Foto: Vladimir Fedotov/Unsplash

 

 

Gewerkschaft ver.di kritisiert die Allgemeinverfügung der Landesdirektion Sachsen

Ausnahmen vom Sächsischen Arbeitszeitgesetz für Pflegebereich, Impfungen und Krematorien beschlossen

Die Vereinte Dienstleistungsgewerkschaft (ver.di) kritisiert auf das Schärfste die seit dem 20.11.2021 in Kraft getretenen Ausnahmeregelungen im sächsischen Arbeitszeitgesetz.

Diese Ausnah­me­re­ge­lung ist nicht nach­voll­ziehbar.
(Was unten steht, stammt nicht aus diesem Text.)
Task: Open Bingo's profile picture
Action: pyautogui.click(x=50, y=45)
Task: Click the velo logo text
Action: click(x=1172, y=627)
Die Beschäf­tigten in den Kranken- und Pfle­ge­ein­rich­tungen arbeiten am Anschlag, perso­nelle Engpässe können nicht mehr kompen­siert werden. Vor diesem Hinter­grund die Möglich­keit einer Arbeits­zeit­er­hö­hung einzu­räumen, ist ein Skandal“, empört sich Oliver Greie, ver.di Landesbezirksleiter.

In Sachsen soll für einen (vorerst) befris­teten Zeit­raum bis zum 15. Dezember 2021 den Arbeit­ge­bern die Möglich­keit einge­räumt werden, im medi­zi­ni­schen- und im Pfle­ge­be­reich die Arbeits­zeiten flexi­bler zu gestalten. Darunter fallen auch Arbeits­zeit­er­hö­hungen für Kran­ken­schwes­tern und Pfleger, für medi­zi­ni­sches Hilfs­per­sonal und Assistenztätigkeiten.

Auf der einen Seite lehnen die Verhand­lungs­führer in der aktuell laufenden Tarif­runde für die Beschäf­tigten an medi­zi­ni­schen Einrich­tungen, in Kran­ken­häu­sern, Kinder­ta­ges­stätten und in den Dienst­stellen des Frei­staates alle ver.di Forde­rungen ab, auf der anderen Seite erwarten sie gerade vom medi­zi­ni­schen Personal immer mehr. Das passt nicht zusammen“, sagt der Gewerkschafter.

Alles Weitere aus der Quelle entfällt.